Gen zijn gegroepeerd op chromosomen. Om kruising mogelijk te maken, zijn twee chromosomen nodig die materiaal uitwisselen. Een mutatie daarentegen is een verandering of fout binnen een gen of chromosoom die kan resulteren in een verandering van genetische functies en expressies. Wanneer die fout optreedt, wordt een gen gewijzigd, waardoor het fenotype van de plant of het dier kan veranderen, wat meer kan zijn dan alleen een verandering in het uiterlijk. Bij mutaties kan het gaan om deleties, duplicaties, inserties, inversies of translocaties van delen van de genetische sequentie. Mutaties en kruisingen leveren het ruwe materiaal waarmee natuurlijke selectie aan de slag kan door variatie tussen organismen te creëren.

Kruising

Mutatie

Hoe krijgen we zo veel verschillende organismen door natuurlijke selectie?
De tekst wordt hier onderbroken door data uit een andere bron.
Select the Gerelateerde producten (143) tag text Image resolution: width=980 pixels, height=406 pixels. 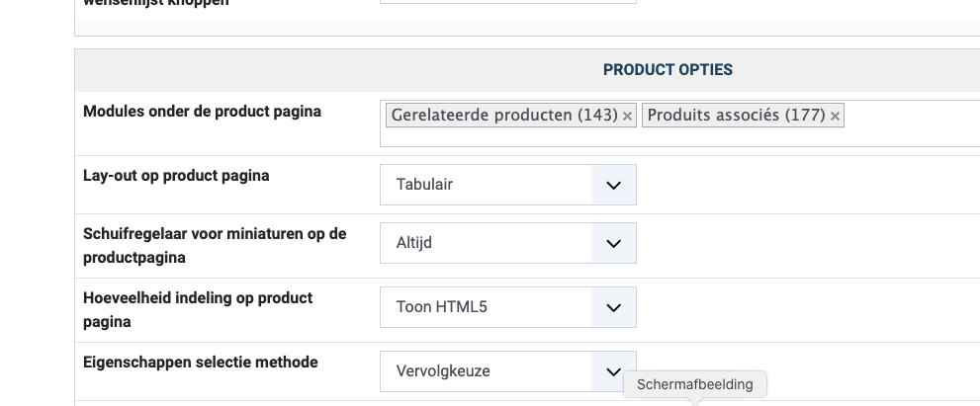[x=504, y=116]
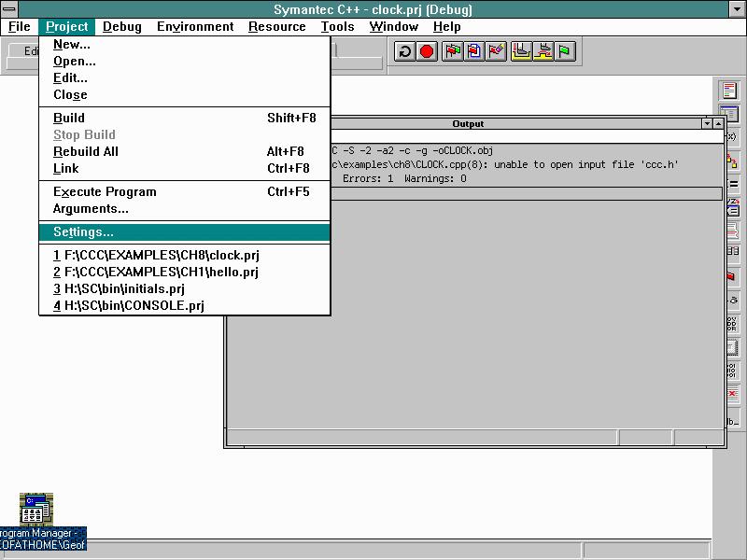The image size is (747, 560).
Task: Select the Restart debugging toolbar icon
Action: [403, 52]
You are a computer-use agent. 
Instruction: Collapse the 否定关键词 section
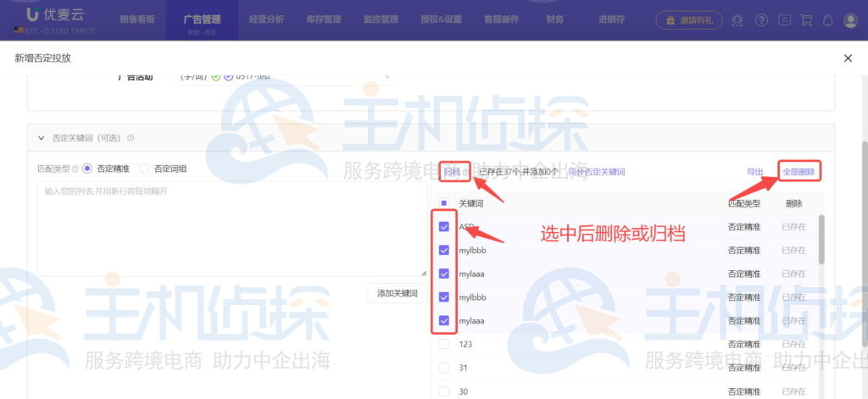coord(41,138)
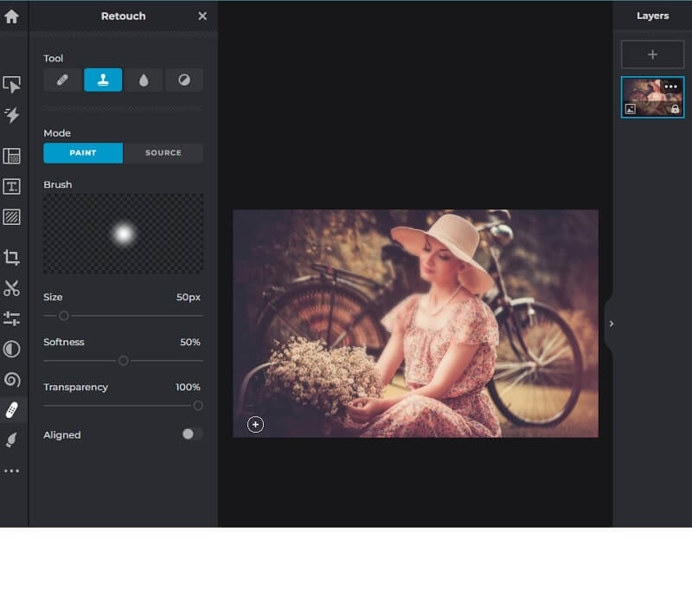Click the Home icon at top left

coord(13,16)
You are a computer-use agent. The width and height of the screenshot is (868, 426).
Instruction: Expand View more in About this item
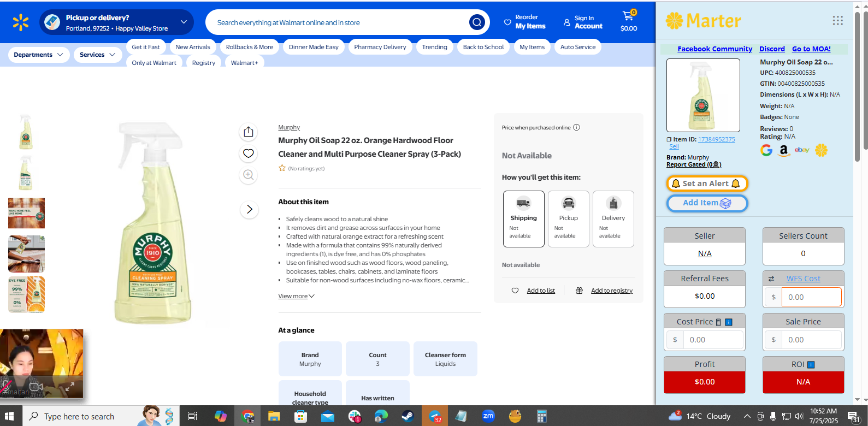click(x=296, y=296)
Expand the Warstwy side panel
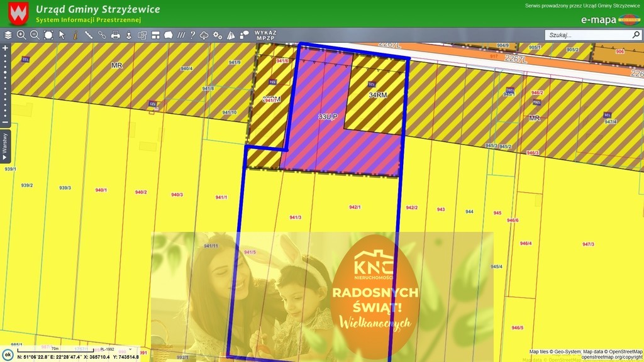This screenshot has height=362, width=644. point(5,146)
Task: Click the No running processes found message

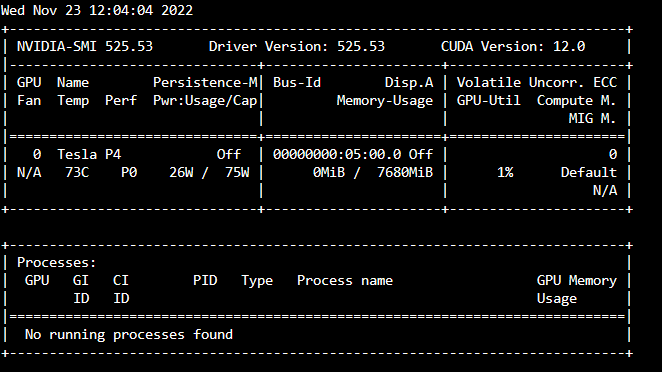Action: pos(129,334)
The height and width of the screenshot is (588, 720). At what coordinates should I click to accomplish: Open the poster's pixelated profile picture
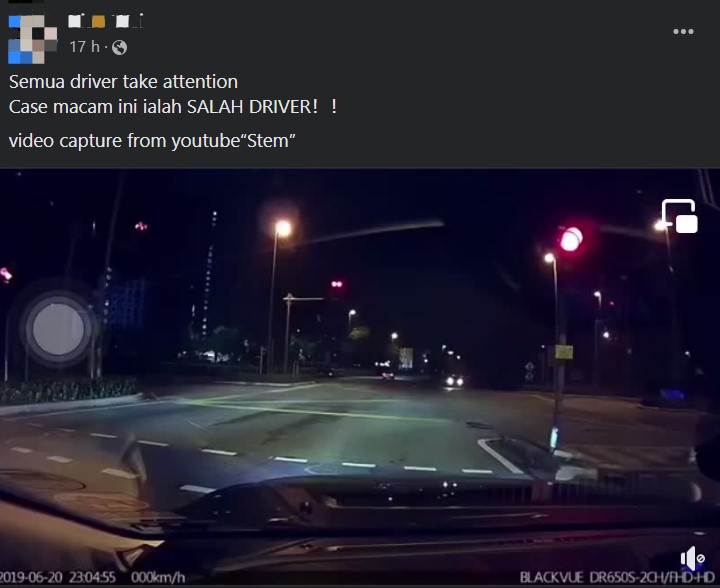(x=33, y=39)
Natuurlijke selectie leidt ertoe dat organismen met verschillende eigenschappen (veroorzaakt door mutaties en cross-overs) in verschillende omgevingen gedijen. Naast de groene en grijze boomkikker (ons voorbeeld hierboven, dat aanpassing door camouflage laat zien), zijn er veel manieren waarop natuurlijke selectie organismen vorm geeft:

  • Sommige bacteriën kunnen leven bij temperaturen van 60°C (140°F) en hoger. Eén soort, Methanopyrus kandleri, kan zelfs in extreme hitte tot 120°C gedijen! Andere bacteriën passen zich ook aan aan schijnbaar onherbergzame omgevingen – zure, radioactieve, of onder het diepste deel van de zee, waar geen conventionele voedselbronnen zijn. Hoe vijandig een omgeving ook is, het is zeer waarschijnlijk dat je er een of ander micro-organisme vindt dat geëvolueerd is om er te leven.
  • Pinguïns zijn op het eerste gezicht vogels die niet kunnen vliegen, wat hen geen goede kandidaten lijkt te maken om te overleven. Maar in plaats van te vliegen, hebben pinguïns zich aangepast als meester-zwemmers, wat hen zeer ten goede komt bij het vinden van voedsel en het ontsnappen aan roofdieren. Bovendien zijn er op Antarctica, en andere plaatsen waar pinguïns leven, geen natuurlijke roofdieren op het land, zodat het verliezen van het vermogen om te vliegen geen nadeel is. Er zijn nog andere loopvogels, en die hebben zich allemaal aangepast om hun gebrek aan vliegvermogen op andere manieren te compenseren. Ofwel door een snelle loper te zijn (Struisvogel), zich goed te verbergen (Onzichtbare spoor), ofwel door zich doeltreffend te kunnen verdedigen (Cassowary).

  • Sommige planten, zoals de Venus Vliegenval, zijn vleesetend. Gewoonlijk halen planten stikstof, een chemisch element dat van vitaal belang is voor het voortbestaan van een plant, via hun wortels uit de bodem. Deze planten groeien echter meestal in gebieden waar de bodem stikstofarm is. Ze kunnen niet genoeg stikstof krijgen door het gewoon uit de grond te halen. Om in zo’n omgeving te kunnen gedijen, vangen deze vleesetende planten insecten in valachtige bladeren. Deze insecten vormen een alternatieve bron van stikstof voor de plant, waardoor deze kan overleven in een stikstofarme omgeving.

Omgevingen veranderen in de loop der tijd, en natuurlijke selectie werkt in op de genetische diversiteit in soorten. Individuen met betere eigenschappen voor de nieuwe omgeving krijgen meer nakomelingen. Na vele generaties in deze nieuwe omgeving lijkt de huidige populatie misschien niet meer op hun voorouders, omdat natuurlijke selectie hen heeft veranderd – ze zijn geëvolueerd – om in de nieuwe omgeving te overleven.